Di bidang ekonomi, solidaritas global juga diuji oleh ketimpangan struktural yang semakin melebar. Negara-negara maju kerap menyerukan kerja sama internasional, namun praktik perdagangan global, utang internasional, dan arsitektur keuangan dunia masih lebih menguntungkan segelintir pihak. Negara berkembang sering kali berada dalam posisi rentan, terjebak dalam krisis utang, inflasi pangan, dan ketergantungan impor, sementara mekanisme bantuan internasional berjalan lambat dan sarat syarat. Pandemi COVID-19 menjadi contoh gamblang bagaimana solidaritas diuji: distribusi vaksin yang timpang menunjukkan bahwa akses terhadap hak hidup pun dapat dipengaruhi oleh daya beli dan kekuatan politik.
Aspek sosial pun tak luput dari sekat solidaritas. Gelombang migrasi global akibat konflik, perubahan iklim, dan krisis ekonomi memperlihatkan paradoks dunia modern. Di satu sisi, globalisasi menghapus batas geografis; di sisi lain, batas identitas semakin mengeras. Para pengungsi sering dipersepsikan sebagai beban, ancaman, atau komoditas politik dalam kontestasi domestik. Narasi populisme dan nasionalisme sempit di berbagai negara mempersempit ruang empati, menggantinya dengan politik ketakutan dan eksklusivitas.
Perubahan iklim menambah lapisan kompleks dalam ujian solidaritas manusia. Negara-negara yang paling terdampak krisis iklim justru sering kali bukan penyumbang emisi terbesar. Banjir, kekeringan, dan bencana ekologis semakin sering terjadi di negara miskin dan pulau-pulau kecil, sementara komitmen global untuk menekan emisi dan menyediakan pendanaan iklim masih berjalan tersendat. Solidaritas lintas generasi—antara mereka yang menikmati hasil industrialisasi dan mereka yang menanggung dampaknya—belum sepenuhnya terwujud.
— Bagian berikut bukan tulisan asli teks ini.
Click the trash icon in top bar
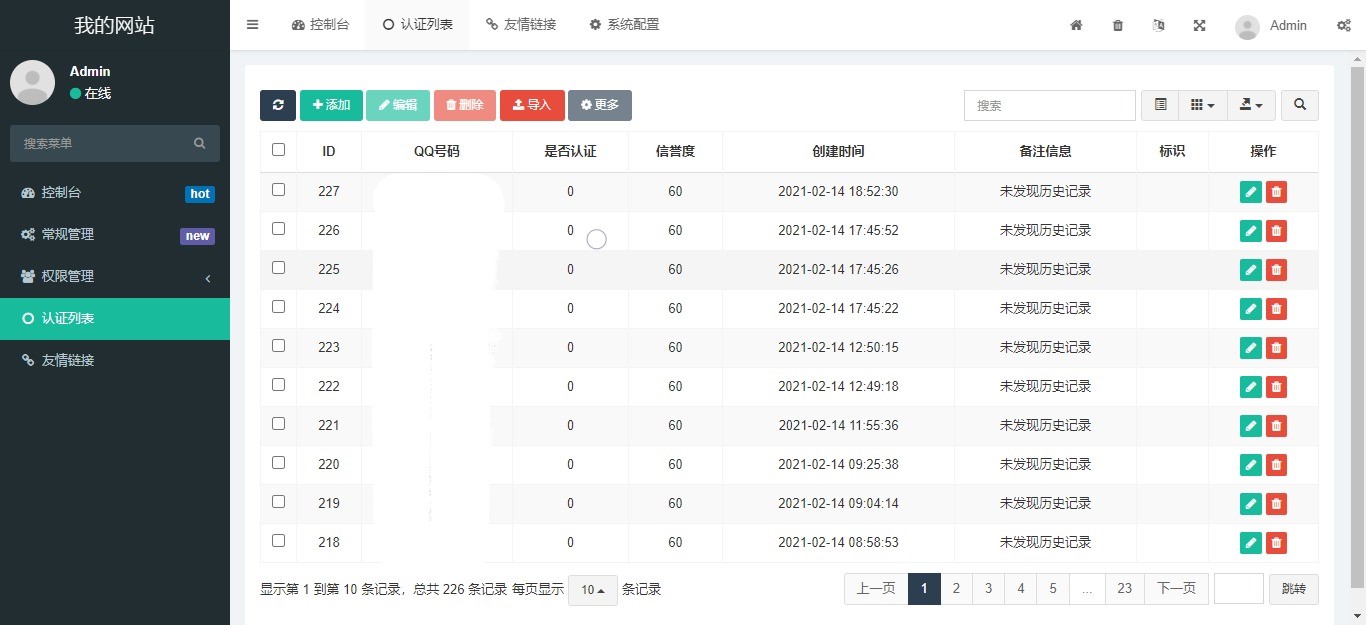The width and height of the screenshot is (1366, 625). coord(1118,25)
Meski demikian, secercah harapan tetap ada. Di tengah kebuntuan politik global, solidaritas kerap tumbuh dari akar rumput: organisasi kemanusiaan, relawan, jurnalis independen, dan masyarakat sipil yang terus menyuarakan keadilan. Teknologi digital memungkinkan solidaritas lintas batas melalui penggalangan dana, advokasi, dan penyebaran informasi. Namun solidaritas jenis ini sering kali harus berjuang melawan arus disinformasi, sensor, dan kelelahan publik.
Hari Solidaritas Manusia Internasional sejatinya bukan sekadar seremoni tahunan, melainkan pengingat kolektif bahwa kemanusiaan tidak boleh tunduk sepenuhnya pada logika kekuasaan dan keuntungan. Solidaritas bukanlah konsep naif, melainkan prasyarat keberlanjutan dunia yang semakin saling bergantung. Selama kepentingan geopolitik, ekonomi, dan sosial terus mengalahkan nilai kemanusiaan, peringatan 20 Desember akan selalu menjadi refleksi pahit: bahwa solidaritas masih sering menjadi slogan, belum sepenuhnya menjadi tindakan bersama.